Directions
Copy nothing but the line with "You are a computer-use" and the lines that follow it to the end of the entries below, and keep the pictures out.

Stored items

==================================================

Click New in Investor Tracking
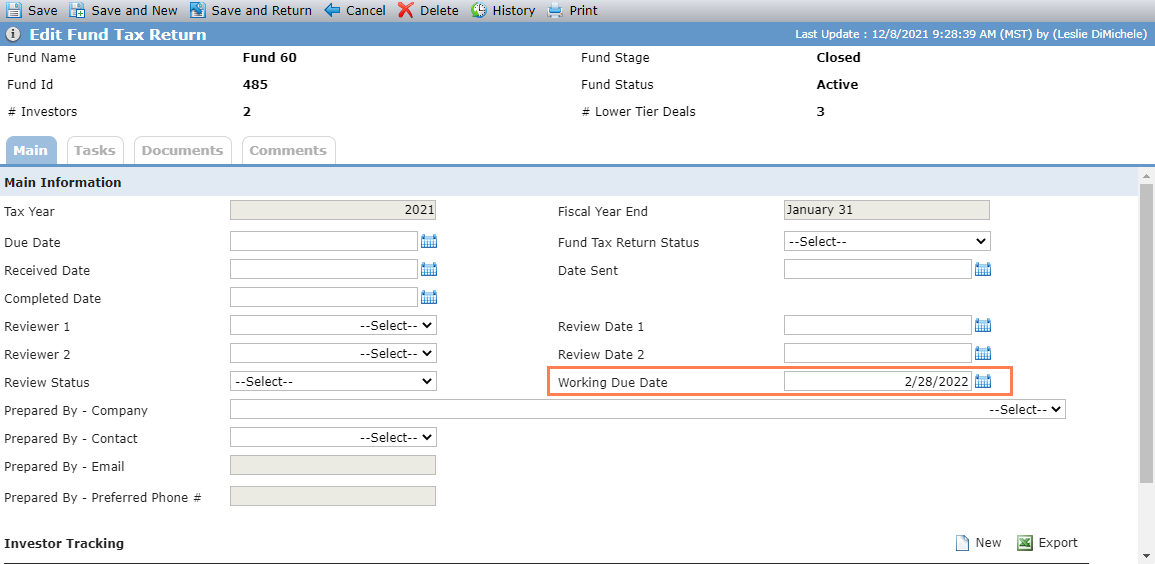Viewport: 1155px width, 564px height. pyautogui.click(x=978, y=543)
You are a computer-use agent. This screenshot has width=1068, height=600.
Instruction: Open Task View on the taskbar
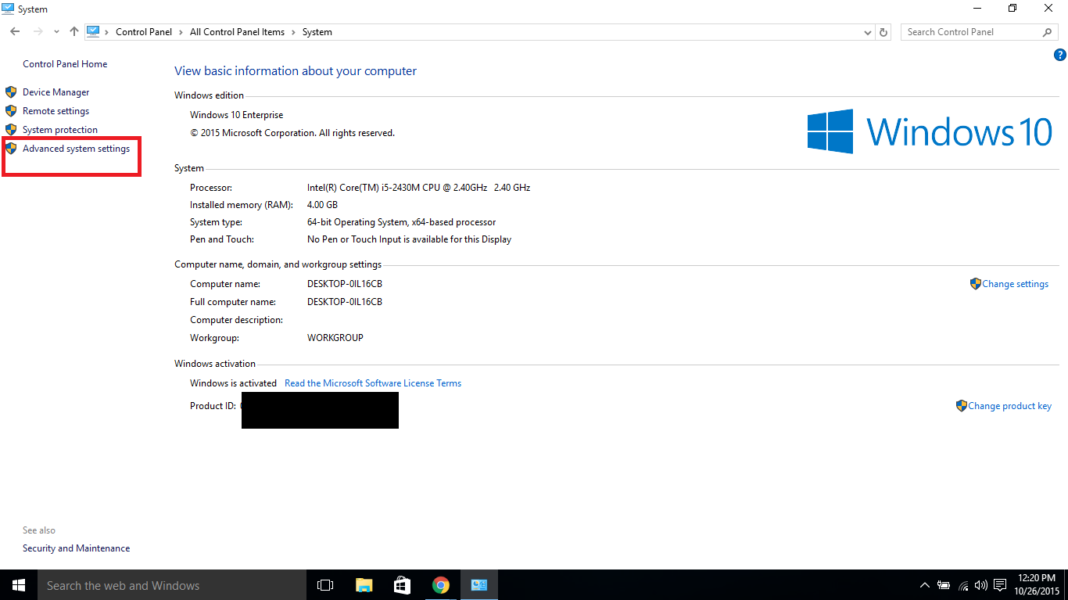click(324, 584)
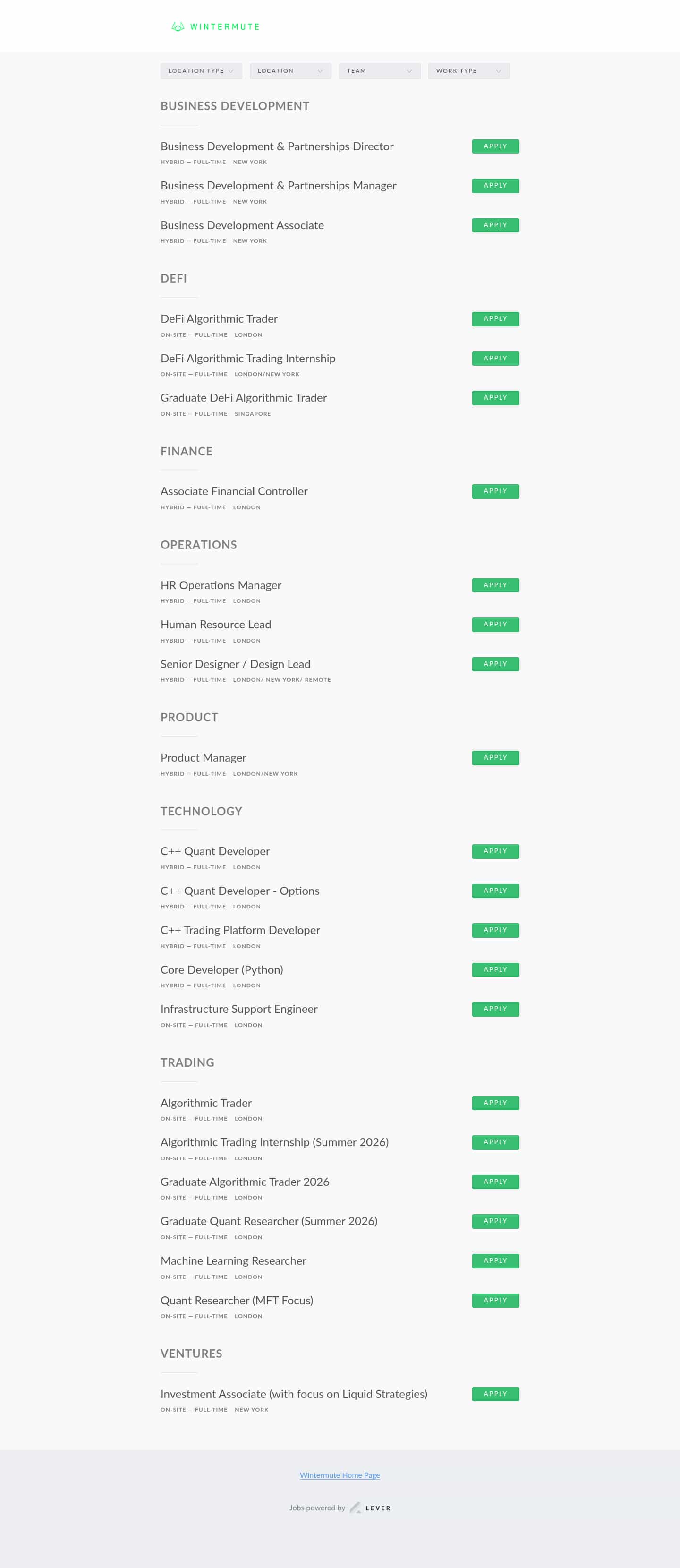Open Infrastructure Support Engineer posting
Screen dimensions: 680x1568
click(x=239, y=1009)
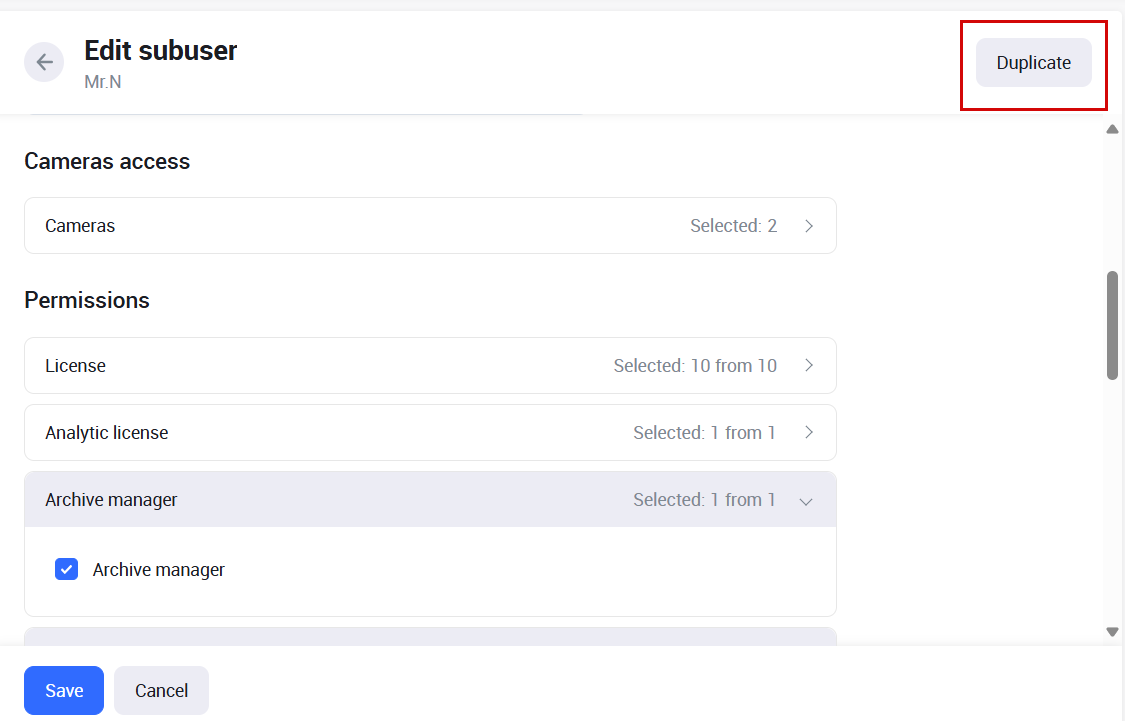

==================================================

Answer box
You are a computer-use agent. This screenshot has width=1068, height=600.
Instruction: Open Task View on the taskbar
click(324, 584)
Open Infrastructure Support Engineer posting
Screen dimensions: 680x1568
click(x=239, y=1009)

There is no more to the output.